Der Tag ist eine Qual. Jedes Geräusch, das er macht, ist eine köstliche Folter. Das Geräusch seiner Schritte auf der Treppe. Das Klappen der Kühlschranktür. Seine Stimme im Wohnzimmer, wenn er telefoniert, diese tiefe Stimme, die die Luft zu streicheln scheint.

Wir essen zu Mittag. Richard ist da, glücklich, gesprächig. Ich schweige. Ich spüre Gabriels Blick auf mir, schwer. Ich starre auf meinen Teller, zähle die Muster der Tischdecke. Alles nur nicht er.

— Reine? Bist du sicher, dass es dir gut geht? Du bist ganz blass, macht sich Richard Sorgen.

— Ja, ja. Nur ein bisschen müde.

— Vielleicht hat sie eine schlechte Nacht gehabt, wirft Gabriel ein, der Tonfall falsch besorgt. Von Dingen geträumt, die sie quälen, zweifellos.

Meine Augen heben sich trotz mir und treffen auf seine. Er weiß es. Ich sehe in seinem Blick ein Aufflackern von Herausforderung, von ungesunder Verbundenheit. Er weiß, dass ich an ihn gedacht habe. Er spielt mit mir. Und der furchterregendste Teil ist, dass ich auch spielen will.

Ich stehe so abrupt auf, dass mein Stuhl auf den Fliesen quietscht.

— Entschuldigt mich. Ich muss … ich muss noch einen wichtigen Anruf tätigen.

Ich fliehe. Ich fliehe in den Garten, an die frische Luft, aber sein eingebildeter Duft verfolgt mich. Ich bleibe mitten zwischen den Rosensträuchern stehen, das Herz rast, die Hände zittern. Ich atme tief durch und versuche, sein Bild zu vertreiben, die Empfindung von ihm.

Aber es ist schlimmer. Mit geschlossenen Augen sehe ich ihn deutlicher.
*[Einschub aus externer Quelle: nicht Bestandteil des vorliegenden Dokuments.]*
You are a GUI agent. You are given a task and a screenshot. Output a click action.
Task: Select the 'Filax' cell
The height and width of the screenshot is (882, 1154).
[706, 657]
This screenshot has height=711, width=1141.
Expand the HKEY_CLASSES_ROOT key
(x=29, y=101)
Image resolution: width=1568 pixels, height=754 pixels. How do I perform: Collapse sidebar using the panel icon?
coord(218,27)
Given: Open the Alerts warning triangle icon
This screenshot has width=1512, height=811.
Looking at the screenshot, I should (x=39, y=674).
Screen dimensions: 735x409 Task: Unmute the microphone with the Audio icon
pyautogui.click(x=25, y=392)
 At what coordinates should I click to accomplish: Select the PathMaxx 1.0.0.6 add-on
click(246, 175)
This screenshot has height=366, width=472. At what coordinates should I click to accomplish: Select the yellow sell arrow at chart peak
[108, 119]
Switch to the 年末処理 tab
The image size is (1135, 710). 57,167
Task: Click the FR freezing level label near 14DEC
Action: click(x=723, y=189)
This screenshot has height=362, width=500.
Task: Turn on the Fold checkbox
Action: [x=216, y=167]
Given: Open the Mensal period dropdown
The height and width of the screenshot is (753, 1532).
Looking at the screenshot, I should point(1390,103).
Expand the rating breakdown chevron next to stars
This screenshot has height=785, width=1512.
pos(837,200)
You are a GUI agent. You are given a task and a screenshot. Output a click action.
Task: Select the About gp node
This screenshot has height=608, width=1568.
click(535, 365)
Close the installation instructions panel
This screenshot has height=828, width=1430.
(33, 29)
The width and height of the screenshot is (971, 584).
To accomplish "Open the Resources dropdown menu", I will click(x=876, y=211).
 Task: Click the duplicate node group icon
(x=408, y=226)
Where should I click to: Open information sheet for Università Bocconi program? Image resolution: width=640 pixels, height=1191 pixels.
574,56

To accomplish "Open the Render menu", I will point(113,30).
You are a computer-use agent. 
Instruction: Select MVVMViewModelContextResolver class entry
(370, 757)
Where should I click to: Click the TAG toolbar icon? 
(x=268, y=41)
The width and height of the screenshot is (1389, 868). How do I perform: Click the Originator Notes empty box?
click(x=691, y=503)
Ich stelle mir vor, wie er sich mir hier, zwischen den Rosen, nähert. Ich stelle mir vor, wie er meine Haare zur Seite schiebt, um meinen Hals freizulegen. Ich stelle mir vor, wie er den Kopf neigt, seine Lippen meine Haut streifen …

Mein Magen verkrampft sich, eine übelkeitserregende Mischung aus Verlangen und Scham. Ich hasse mich. Ich hasse meinen Körper, der mich verrät, meinen Geist, der mich entflammt. Es ist falsch. Es ist unmoralisch. Es ist gefährlich.

Aber warum brennt dann, tief in mir, diese krankhafte Anziehung mit der Intensität einer schwarzen Sonne? Warum schreit jede Faser meines Wesens im Schweigen meiner Seele seinen Namen?

Ich gehe zurück ins Haus, entschlossen, ihm auszuweichen, dieses Feuer zu löschen. Ich steige die Treppe hinauf, und als ich an der Tür zu seinem Zimmer vorbeikomme, die halb offen steht, erblicke ich ihn. Er steht da, nackt, und fährt sich mit einem Handtuch über den Nacken. Sein Rücken ist eine Landkarte aus hervortretenden Muskeln, goldener Haut, die sich über breite Schultern spannt. Das Handtuch gleitet an seiner Wirbelsäule entlang …

Ich wende sofort den Blick ab, das Blut pocht in meinen Schläfen, und ich stürze in mein Zimmer und verriegele die Tür hinter mir, als wäre der Teufel persönlich mir auf den Fersen.

Und vielleicht ist er das. Vielleicht hat der Teufel haselnussbraune Augen und wohnt unter dem Dach meines Mannes.